Mein CA., Barratt BJ., Dunn MG., Siegmund T., Smith AN., Esposito L., Nutland S., Stevens HE., Wilson AJ., Phillips MS., Jarvis N., Law S., de Arruda M., Todd JA.
Large-scale pharmacogenetics and complex disease association studies will require typing of thousands of single-nucleotide polymorphisms (SNPs) in thousands of individuals. Such projects would benefit from a genotyping system with accuracy >99% and a failure rate <5% on a simple, reliable, and flexible platform. However, such a system is not yet available for routine laboratory use. We have evaluated a modification of the previously reported Invader SNP-typing chemistry for use in a genotyping laboratory and tested its automation.
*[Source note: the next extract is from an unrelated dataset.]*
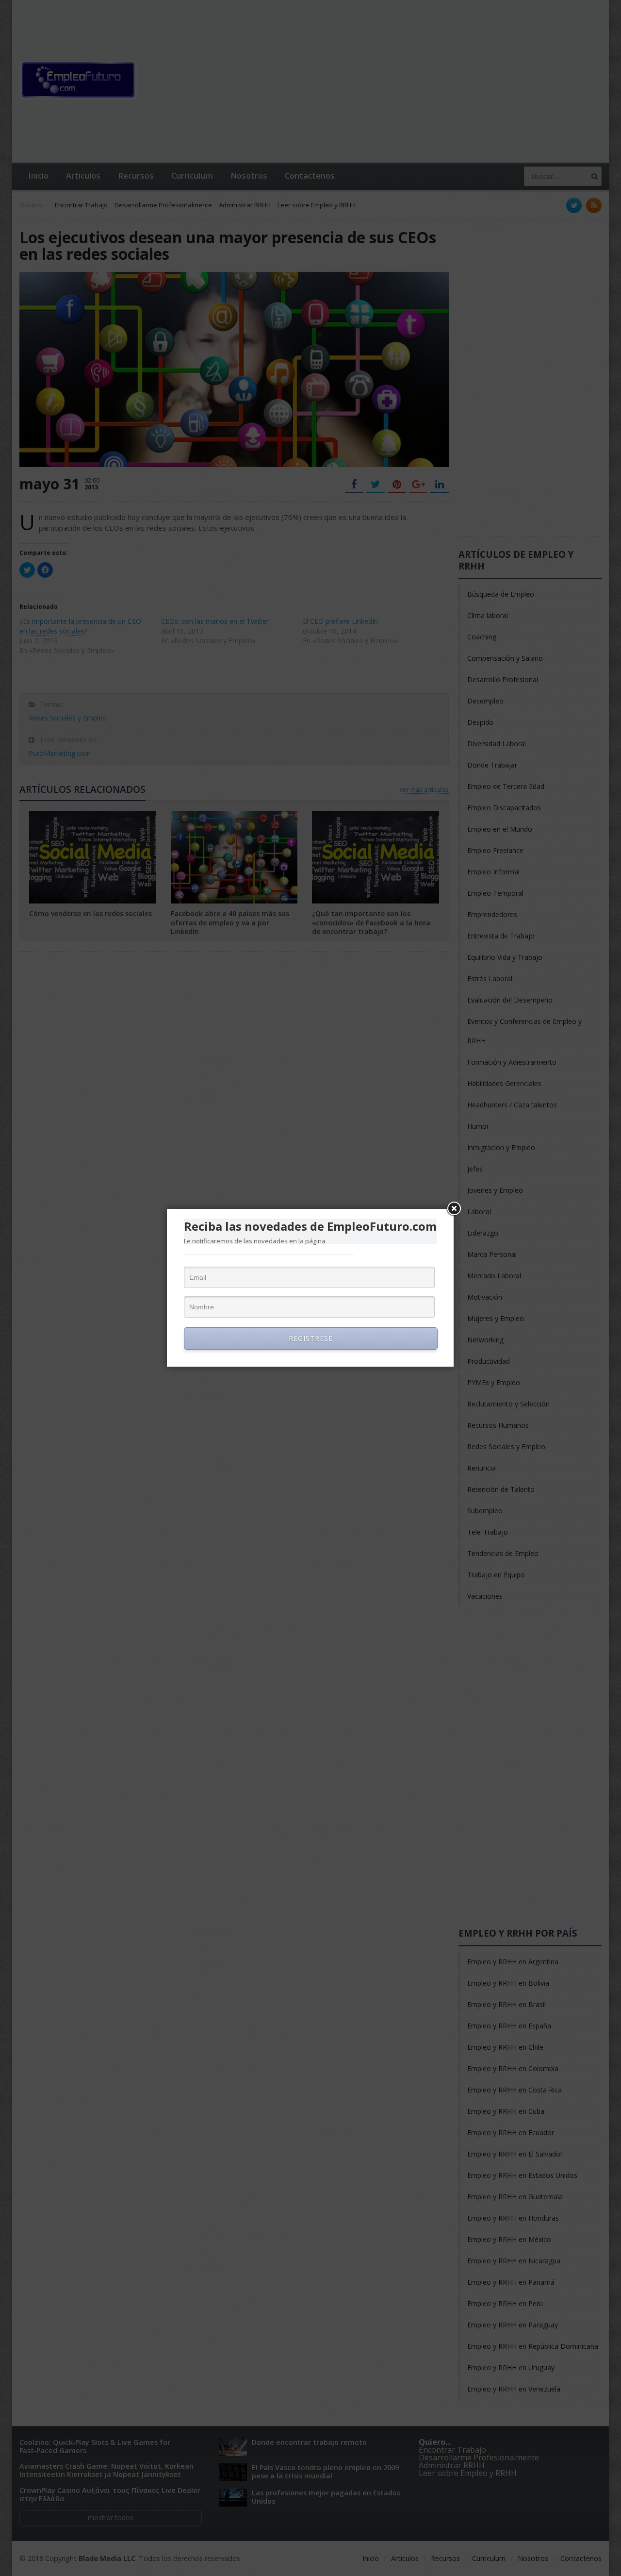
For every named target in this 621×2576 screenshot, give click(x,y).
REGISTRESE (311, 1338)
The Invader technology uses a Flap Endonuclease for allele discrimination and a universal fluorescence resonance energy transfer (FRET) reporter system. Three hundred and eighty-four individuals were genotyped across a panel of 36 SNPs and one insertion/deletion polymorphism with Invader assays using PCR product as template, a total of 14,208 genotypes. An average failure rate of 2.3% was recorded, mostly associated with PCR failure, and the typing was 99.2% accurate when compared with genotypes generated with established techniques. An average signal-to-noise ratio (9:1) was obtained. The high degree of discrimination for single base changes, coupled with homogeneous format, has allowed us to deploy liquid handling robots in a 384-well microtitre plate format and an automated end-point capture of fluorescent signal. Simple semiautomated data interpretation allows the generation of approximately 25,000 genotypes per person per week, which is 10-fold greater than gel-based SNP typing and microsatellite typing in our laboratory. Savings on labor costs are considerable. We conclude that Invader chemistry using PCR products as template represents a useful technology for typing large numbers of SNPs rapidly and efficiently.